As with most legal topics there is an endless continuum of possibilities.

[no violation --- probably not --- maybe a violation --- probably --- definitely a violation]

If you change one fact in your scenario, that can change where you may fall. Little by little the edges of the categories gets pushed. Usually, plaintiffs try and make it as broad a reading as possible, while defendants try to narrow the interpretation. The 1976 Copyright Act is the best place to start in determining the extent of the question at hand.

> Section 106 - Exclusive rights in copyrighted works: states generally that ". . . the owner of a copyright under this title has the exclusive rights to do and to authorize any of the following:"

> Section 106 (4) - in the case of literary, musical, dramatic, and choreographic works, pantomimes, and motion pictures and other audio visual works, to perform the copyrighted work publicly"

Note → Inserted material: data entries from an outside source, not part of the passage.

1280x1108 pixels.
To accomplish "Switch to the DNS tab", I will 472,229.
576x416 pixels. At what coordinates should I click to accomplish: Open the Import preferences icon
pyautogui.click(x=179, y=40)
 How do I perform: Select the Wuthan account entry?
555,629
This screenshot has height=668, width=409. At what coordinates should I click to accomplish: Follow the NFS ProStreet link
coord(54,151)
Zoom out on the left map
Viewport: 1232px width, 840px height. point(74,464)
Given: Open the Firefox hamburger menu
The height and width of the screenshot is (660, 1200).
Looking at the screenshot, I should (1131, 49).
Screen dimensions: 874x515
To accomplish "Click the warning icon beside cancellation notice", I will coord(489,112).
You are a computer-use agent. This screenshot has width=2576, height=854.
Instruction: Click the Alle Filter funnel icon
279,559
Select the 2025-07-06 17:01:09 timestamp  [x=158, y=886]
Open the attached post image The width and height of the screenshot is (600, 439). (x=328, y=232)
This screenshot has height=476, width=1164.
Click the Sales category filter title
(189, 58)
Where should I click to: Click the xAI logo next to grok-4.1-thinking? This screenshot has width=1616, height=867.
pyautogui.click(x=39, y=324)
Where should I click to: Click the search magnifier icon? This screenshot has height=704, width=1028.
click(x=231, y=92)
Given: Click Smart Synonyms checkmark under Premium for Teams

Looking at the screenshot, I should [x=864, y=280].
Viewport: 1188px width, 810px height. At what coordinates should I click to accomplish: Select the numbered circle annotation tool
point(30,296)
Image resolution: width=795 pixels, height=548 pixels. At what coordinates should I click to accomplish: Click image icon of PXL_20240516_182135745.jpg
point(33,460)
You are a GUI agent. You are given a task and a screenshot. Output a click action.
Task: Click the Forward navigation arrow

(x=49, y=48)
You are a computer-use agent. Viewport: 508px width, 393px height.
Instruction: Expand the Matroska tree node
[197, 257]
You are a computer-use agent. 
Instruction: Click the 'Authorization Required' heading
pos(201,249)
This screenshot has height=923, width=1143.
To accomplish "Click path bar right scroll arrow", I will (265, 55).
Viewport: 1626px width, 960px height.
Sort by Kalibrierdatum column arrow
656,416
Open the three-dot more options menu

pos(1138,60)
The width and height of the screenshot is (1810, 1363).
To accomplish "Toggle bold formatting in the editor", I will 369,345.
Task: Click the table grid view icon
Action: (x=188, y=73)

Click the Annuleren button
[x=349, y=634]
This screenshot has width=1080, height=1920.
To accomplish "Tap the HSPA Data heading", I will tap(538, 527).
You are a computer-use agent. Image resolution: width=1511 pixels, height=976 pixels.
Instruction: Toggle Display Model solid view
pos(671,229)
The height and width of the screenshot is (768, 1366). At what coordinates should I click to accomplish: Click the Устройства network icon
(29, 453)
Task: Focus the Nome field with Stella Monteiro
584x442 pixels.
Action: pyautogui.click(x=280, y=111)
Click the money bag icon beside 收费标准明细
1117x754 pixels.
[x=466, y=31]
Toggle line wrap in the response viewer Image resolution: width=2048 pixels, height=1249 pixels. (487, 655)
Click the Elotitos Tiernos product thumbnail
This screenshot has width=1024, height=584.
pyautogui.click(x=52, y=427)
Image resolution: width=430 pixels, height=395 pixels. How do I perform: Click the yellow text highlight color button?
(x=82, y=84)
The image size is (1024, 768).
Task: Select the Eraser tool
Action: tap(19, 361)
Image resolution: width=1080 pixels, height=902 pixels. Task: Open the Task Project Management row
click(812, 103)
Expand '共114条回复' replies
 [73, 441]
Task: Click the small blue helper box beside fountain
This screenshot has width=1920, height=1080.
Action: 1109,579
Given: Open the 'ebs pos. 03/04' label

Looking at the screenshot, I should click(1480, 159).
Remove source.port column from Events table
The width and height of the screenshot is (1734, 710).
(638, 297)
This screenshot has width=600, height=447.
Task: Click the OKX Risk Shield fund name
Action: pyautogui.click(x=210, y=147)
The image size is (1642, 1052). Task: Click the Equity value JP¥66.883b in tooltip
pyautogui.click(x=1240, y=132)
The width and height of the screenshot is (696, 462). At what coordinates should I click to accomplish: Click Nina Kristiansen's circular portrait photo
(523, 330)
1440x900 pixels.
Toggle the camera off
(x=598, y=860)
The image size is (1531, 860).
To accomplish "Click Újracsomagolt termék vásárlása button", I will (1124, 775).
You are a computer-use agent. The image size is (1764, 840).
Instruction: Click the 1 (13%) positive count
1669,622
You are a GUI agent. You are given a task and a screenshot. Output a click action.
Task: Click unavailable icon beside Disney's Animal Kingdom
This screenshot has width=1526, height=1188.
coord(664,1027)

> Section 100 - Definitions
To perform or display a work "publicly" means -
  1. to perform or display it at a place open to the public or at any place where a substantial number of persons outside of a normal circle of a family and its social acquaintances is gathered; or
  2. to transmit or otherwise communicate a performance or display of the work to a place specified by clause (1) or to the public, by means of any device or process, whether the members of the public capable of receiving the performance or display receive it in the same place or in separate places and at the same time or at different.
The best thing to do is try and figure out how your particular set of facts will fall within this framework. If you are unsure, be safe and ask for permission.